** Выбранный отрывок **
== == ==

Выбор между Кадыровым и аль-Багдади
Социолог Денис Соколов о том, как глава Чечни реализует политический исламский проектУ российских мусульман сегодня есть только два реальных политических проекта, между которыми они могут выбирать. Это аль-Багдади, самопровозглашенный халиф «Исламского государства» (ИГ, запрещенная в России террористическая организация), и Рамзан Кадыров, глава Чеченской Республики и генерал-майор российской полиции, который в последнее время все больше позиционирует себя как защитник ислама в России и мире. Никто не в состоянии сегодня конкурировать с ними за исламскую городскую и сельскую молодежь, ищущую радикальных и простых способов самореализации.
Но две эти крайности, как это ни парадоксально, похожи и содержательно, и эстетически. Оба ужасают мир жестокостью и марширующими головорезами в черном, имеют в распоряжении государственные институты и массовую поддержку за пределами своих контролируемых территорий. Оба стали лидерами во время кровавых гражданских войн. Оба смогли поставить под свой контроль довольно крупные финансовые потоки.
Тюрьмы, в которых служба безопасности ИГ держит, пытает и казнит несогласных на территории самопровозглашенного халифата, русскоязычные джихадисты в шутку прозвали «шестым отделом» по аналогии с подразделением МВД, которое занимается противодействием экстремизму и терроризму и имеет дурную славу из-за похищений людей и применения пыток по отношению к задержанным.
Только аль-Багдади, которому 46 лет, уже теряет халифат, а 40-летний Рамзан Кадыров, возможно, получает второе дыхание как политик и религиозный лидер. Массовый митинг 4 сентября в Грозном в поддержку мусульман Мьянмы, на который приехали представители разных толков ислама из других регионов, – это просто публичный отчет Рамзана Кадырова о проделанной за последние два-три года работе по консолидации мусульман вокруг себя.
Зачистка альтернативы
Поляризация активной части исламской общины всегда была результатом российской внутренней политики – осознанной или нет, судить не берусь. Криминализация исламских диссидентов началась в Дагестане принятием закона о запрете ваххабизма в 1998 г. Затем, в начале 2000-х, несколько образовательных проектов и попыток амнистии отказывающихся от насилия салафитов закончились арестами и вытеснением в подполье их участников и репрессиями против кураторов.
Исламские движения вроде партии «Хизб-ут-Тахрир», «Таблиги-джамаата» и «Такфир-вааль-Хиджра», отрицающие вооруженный джихад, были запрещены в России законом. В середине 2000-х попытки исламских активистов и интеллектуалов договориться с администрацией президента о создании молодежного исламского движения вроде прокремлевского движения «Наши» не нашли понимания у кремлевских политтехнологов, а объявлением «Имарата Кавказ» (запрещен в России) Доку Умаровым и переходом части наиболее радикальных активистов под его знамена были окончательно дискредитированы.
Столь же жестко были пресечены инициативы русских «конвертов» (перешедших в ислам из православия) вроде Национальной организации русских мусульман (НОРМ), а их лидеры и участники были вынуждены эмигрировать за пределы России.

== == ==

** Предоставленный материал **
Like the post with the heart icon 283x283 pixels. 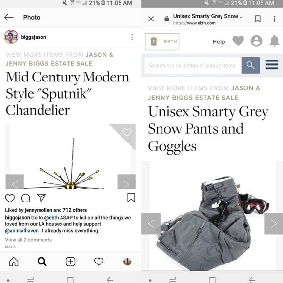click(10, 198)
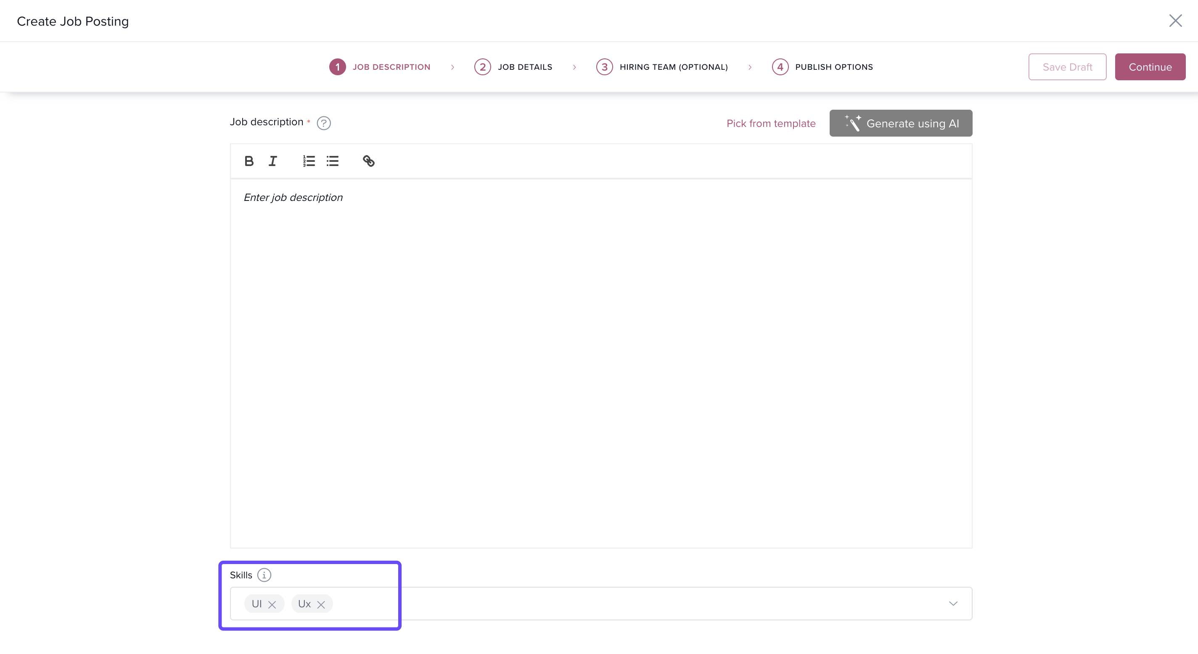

== == ==

** Задание **
В каком году в Дагестане приняли закон о запрете ваххабизма, согласно отрывку о Кадырове и аль-Багдади?

** Ответ **
В 1998 году.